I just pushed the most recent version of the PSID panel data builder introduced a little while ago. Got some user feedback and made some improvements. The package is hosted on github.
- I added a reproducible example using artificial data which you can run by calling ‘example(build.panel)’. This means you can try out the package before bothering to download anything and it provides a simple test of the main function.
- I’ve included a suggestion to use the R survey package to analyse this dataset and made it explicit in the examples how to obtain the desired weights for each wave. Note that your results are invalid in the majority of cases if you ignore the survey design (i.e. the weights).
- I got some useful comments from Anthony Damico (thanks!) and integrated the SAScii package. (check out his tutorials at http://www.asdfree.com/).
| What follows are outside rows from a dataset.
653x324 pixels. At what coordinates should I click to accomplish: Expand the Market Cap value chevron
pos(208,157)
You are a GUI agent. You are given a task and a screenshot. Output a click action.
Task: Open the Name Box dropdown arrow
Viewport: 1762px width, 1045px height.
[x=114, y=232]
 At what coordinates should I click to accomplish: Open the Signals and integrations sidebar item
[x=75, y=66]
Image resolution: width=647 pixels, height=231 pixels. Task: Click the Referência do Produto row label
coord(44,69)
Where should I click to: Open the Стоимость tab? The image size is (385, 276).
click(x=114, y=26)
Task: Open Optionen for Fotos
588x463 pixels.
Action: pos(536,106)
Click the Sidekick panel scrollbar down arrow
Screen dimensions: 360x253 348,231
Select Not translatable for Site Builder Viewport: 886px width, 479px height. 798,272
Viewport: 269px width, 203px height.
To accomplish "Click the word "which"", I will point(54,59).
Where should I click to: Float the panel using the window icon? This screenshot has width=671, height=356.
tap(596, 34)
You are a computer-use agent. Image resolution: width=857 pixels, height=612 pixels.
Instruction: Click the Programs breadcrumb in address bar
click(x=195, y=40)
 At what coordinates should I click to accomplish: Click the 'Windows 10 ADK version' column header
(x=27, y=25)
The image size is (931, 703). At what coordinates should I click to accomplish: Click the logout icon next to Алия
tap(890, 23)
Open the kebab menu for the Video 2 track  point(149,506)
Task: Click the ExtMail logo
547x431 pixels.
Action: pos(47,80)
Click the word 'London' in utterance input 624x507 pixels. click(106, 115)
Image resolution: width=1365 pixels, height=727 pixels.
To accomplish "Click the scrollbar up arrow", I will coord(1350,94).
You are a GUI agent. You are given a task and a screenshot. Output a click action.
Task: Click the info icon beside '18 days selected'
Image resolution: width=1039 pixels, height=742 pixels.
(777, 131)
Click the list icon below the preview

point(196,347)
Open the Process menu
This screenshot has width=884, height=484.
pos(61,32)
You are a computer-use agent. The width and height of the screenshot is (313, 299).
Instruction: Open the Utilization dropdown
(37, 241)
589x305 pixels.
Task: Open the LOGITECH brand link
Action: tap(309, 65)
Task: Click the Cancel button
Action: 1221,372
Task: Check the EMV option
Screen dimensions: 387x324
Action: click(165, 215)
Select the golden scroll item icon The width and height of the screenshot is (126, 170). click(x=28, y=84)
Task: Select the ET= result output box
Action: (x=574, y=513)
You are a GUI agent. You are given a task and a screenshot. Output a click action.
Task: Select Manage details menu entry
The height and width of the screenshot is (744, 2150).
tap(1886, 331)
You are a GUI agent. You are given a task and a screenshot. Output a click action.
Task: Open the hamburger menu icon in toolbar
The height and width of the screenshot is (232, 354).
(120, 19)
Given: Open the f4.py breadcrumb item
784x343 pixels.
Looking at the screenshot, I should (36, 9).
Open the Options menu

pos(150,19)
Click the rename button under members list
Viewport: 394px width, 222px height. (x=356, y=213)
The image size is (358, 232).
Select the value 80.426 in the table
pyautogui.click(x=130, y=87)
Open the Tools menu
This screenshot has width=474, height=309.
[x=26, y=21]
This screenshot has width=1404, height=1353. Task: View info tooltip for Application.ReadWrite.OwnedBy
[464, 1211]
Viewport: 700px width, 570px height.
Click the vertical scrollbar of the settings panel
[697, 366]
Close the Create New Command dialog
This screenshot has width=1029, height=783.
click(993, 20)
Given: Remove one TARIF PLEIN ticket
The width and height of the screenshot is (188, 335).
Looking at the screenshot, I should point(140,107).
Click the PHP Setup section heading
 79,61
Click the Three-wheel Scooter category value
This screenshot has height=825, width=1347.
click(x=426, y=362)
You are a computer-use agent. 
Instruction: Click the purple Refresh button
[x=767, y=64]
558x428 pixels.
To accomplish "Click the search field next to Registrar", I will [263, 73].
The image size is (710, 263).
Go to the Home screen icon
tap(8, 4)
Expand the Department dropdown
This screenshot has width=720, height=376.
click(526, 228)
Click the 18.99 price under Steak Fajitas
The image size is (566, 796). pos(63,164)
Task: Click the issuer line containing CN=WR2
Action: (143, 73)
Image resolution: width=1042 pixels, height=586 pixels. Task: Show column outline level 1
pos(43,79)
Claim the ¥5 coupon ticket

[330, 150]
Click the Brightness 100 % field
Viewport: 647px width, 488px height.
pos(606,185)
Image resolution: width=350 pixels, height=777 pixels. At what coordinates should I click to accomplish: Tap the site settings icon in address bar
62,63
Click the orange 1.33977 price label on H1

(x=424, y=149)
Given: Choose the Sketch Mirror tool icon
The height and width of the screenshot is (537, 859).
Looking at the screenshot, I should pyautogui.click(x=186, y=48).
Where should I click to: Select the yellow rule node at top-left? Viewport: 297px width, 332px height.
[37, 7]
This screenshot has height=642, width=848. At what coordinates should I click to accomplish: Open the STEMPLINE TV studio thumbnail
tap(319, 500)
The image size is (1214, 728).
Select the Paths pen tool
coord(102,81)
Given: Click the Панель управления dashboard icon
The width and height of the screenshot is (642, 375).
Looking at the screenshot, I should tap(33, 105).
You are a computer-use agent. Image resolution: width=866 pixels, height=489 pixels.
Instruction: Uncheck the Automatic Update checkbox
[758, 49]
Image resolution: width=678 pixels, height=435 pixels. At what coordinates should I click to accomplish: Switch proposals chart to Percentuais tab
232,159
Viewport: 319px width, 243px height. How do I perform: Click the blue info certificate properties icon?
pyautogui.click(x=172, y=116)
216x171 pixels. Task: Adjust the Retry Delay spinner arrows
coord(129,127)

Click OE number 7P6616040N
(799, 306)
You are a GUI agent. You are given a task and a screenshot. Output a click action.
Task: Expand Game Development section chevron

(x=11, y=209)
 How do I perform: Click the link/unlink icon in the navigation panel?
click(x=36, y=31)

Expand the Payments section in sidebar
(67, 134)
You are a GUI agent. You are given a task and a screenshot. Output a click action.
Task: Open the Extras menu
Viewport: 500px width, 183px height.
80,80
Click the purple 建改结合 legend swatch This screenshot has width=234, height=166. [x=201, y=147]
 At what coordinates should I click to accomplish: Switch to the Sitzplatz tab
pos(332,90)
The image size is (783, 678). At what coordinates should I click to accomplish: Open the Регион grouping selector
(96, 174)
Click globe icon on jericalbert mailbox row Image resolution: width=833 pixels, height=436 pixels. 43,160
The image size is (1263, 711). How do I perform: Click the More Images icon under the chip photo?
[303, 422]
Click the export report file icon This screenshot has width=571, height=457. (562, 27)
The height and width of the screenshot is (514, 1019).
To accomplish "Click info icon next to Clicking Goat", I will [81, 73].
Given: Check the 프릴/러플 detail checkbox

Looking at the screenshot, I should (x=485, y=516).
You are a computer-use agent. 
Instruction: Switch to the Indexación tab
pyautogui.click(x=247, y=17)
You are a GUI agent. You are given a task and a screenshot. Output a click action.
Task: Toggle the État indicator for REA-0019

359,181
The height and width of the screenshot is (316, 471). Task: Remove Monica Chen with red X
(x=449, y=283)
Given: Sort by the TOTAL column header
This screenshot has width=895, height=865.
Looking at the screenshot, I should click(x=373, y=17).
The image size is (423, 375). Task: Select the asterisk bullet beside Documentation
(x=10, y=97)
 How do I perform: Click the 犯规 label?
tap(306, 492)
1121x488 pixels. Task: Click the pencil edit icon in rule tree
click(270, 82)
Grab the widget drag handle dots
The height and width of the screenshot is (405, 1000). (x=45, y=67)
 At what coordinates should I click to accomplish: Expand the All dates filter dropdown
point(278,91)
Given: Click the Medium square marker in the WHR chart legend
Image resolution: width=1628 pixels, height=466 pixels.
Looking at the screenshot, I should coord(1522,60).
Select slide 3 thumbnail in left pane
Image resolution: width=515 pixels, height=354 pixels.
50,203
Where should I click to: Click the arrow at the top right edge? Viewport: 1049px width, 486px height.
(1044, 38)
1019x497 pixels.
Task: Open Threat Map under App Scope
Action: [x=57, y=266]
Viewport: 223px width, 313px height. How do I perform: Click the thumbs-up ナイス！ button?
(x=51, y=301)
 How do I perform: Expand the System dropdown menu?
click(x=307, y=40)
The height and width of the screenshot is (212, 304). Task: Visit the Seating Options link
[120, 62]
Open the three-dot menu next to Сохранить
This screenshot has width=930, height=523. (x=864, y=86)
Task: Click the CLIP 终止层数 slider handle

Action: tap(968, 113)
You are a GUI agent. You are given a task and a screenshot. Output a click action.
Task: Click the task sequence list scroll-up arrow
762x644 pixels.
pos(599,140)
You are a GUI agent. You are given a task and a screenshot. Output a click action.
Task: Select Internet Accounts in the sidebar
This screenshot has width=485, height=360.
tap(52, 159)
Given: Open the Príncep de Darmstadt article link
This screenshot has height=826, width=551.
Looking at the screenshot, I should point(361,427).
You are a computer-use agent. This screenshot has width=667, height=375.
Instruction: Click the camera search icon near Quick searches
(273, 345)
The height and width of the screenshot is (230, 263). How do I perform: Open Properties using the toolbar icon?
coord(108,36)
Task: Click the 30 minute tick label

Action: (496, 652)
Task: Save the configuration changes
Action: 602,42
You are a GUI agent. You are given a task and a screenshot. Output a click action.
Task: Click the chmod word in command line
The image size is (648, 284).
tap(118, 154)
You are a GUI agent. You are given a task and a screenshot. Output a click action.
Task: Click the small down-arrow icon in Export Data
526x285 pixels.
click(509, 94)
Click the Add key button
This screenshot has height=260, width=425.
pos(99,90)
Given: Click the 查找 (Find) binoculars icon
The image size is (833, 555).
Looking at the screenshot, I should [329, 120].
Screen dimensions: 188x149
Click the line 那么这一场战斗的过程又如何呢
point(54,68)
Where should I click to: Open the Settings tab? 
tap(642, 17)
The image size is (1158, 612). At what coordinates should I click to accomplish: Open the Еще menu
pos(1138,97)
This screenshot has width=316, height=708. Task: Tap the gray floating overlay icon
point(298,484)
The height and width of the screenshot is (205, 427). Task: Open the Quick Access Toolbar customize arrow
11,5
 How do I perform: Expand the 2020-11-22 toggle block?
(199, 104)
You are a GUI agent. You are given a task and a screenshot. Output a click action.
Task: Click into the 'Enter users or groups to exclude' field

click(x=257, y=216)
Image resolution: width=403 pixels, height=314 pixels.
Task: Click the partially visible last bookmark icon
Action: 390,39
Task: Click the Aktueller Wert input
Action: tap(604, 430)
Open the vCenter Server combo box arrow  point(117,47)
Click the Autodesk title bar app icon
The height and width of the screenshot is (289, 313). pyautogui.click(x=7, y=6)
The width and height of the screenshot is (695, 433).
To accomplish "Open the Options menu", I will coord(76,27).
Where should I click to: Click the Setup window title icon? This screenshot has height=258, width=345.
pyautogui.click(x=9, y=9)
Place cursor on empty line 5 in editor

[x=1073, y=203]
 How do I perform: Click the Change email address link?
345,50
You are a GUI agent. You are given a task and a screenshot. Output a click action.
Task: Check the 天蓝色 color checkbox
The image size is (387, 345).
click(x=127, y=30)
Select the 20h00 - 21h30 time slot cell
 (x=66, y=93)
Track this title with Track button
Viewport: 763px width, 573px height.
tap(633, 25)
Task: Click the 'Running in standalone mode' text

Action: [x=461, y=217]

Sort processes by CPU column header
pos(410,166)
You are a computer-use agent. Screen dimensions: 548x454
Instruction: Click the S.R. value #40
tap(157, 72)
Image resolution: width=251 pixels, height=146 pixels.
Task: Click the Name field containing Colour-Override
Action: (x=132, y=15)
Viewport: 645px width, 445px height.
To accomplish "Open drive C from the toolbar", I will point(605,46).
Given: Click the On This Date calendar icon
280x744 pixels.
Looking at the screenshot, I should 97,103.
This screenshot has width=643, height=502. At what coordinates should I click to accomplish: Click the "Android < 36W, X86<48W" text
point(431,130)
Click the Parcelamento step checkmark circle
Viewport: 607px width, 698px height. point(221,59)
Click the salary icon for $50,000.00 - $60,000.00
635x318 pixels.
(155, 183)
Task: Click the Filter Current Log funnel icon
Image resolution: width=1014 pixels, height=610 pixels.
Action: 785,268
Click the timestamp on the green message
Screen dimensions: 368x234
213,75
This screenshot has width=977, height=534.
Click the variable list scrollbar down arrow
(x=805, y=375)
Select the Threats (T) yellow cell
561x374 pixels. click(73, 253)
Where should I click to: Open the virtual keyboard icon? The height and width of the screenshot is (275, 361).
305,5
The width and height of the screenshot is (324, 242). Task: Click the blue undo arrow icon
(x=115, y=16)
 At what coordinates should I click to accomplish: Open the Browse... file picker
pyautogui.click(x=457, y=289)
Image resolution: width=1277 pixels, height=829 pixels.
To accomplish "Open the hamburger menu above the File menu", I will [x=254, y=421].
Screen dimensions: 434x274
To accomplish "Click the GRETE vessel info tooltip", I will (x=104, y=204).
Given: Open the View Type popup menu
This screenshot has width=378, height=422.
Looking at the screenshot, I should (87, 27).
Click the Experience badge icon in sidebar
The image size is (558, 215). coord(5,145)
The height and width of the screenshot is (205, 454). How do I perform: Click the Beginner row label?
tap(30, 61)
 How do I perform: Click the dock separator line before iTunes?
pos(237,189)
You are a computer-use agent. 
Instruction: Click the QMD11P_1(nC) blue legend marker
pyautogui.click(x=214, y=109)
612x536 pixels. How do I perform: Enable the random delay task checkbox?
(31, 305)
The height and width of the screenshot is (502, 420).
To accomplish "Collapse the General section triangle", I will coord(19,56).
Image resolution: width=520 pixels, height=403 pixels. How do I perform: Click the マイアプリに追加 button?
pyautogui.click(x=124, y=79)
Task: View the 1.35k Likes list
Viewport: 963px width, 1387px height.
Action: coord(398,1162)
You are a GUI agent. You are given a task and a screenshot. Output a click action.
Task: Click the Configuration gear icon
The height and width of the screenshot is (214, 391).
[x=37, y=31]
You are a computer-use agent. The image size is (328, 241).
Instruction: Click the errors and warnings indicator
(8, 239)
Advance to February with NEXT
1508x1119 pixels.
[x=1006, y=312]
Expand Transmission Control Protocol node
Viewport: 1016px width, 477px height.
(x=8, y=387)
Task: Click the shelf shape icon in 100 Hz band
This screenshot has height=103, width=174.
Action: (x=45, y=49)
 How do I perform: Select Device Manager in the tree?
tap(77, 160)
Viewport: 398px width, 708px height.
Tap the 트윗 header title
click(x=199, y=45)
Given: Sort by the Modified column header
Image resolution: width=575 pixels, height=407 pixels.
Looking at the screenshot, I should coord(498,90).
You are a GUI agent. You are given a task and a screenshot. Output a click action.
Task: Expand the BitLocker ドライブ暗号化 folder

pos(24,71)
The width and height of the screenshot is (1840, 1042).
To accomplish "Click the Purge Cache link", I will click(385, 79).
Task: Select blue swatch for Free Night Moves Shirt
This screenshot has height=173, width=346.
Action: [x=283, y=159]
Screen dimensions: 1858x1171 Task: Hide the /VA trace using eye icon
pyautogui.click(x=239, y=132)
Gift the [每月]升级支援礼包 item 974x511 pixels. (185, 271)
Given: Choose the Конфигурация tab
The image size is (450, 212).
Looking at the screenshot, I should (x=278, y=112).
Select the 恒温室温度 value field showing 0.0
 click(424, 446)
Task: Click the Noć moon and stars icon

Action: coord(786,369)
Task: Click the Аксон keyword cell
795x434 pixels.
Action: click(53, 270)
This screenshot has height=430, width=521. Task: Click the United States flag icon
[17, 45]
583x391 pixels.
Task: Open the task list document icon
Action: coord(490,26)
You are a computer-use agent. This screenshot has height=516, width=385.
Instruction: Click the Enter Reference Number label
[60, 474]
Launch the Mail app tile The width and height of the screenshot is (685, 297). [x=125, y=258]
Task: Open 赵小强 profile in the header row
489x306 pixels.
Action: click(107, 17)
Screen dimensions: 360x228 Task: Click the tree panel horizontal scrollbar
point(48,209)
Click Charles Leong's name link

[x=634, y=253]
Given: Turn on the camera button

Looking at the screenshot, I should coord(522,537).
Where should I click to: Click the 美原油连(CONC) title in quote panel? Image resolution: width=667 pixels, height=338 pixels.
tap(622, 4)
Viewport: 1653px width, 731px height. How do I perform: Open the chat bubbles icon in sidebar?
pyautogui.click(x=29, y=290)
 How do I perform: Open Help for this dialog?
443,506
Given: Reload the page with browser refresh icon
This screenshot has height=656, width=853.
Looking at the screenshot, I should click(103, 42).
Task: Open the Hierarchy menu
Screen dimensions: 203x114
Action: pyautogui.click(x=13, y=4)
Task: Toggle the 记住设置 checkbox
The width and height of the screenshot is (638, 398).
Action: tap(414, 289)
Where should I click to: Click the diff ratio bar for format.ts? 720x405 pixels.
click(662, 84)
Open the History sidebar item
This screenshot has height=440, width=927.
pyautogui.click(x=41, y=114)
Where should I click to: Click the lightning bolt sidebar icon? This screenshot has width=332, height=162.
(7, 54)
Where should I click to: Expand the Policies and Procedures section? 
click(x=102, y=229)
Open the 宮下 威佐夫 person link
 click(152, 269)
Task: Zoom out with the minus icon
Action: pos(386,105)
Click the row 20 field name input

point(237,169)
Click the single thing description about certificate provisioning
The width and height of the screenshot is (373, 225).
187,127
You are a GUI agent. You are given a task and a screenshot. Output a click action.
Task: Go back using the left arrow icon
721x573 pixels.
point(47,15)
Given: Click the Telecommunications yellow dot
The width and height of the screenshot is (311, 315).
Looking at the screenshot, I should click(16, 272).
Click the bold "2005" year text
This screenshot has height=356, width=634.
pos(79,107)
This allows one to download the data directly from the PSID server into R, thereby removing any dependency on Stata or SAS to preprocess the raw data. (As is common with large datasets, the raw data come in ASCII format that needs to be fixed up into rows and columns.) The downside is that downloading directly takes a rather long time: downloading FAM1985ER, FAM1986ER and the index IND2009ER took 3 and a half hours.
Hopefully I can get another round of feedback (particularly from a windows user: I could not test that all the paths are written correctly on a unix system) before submitting to CRAN.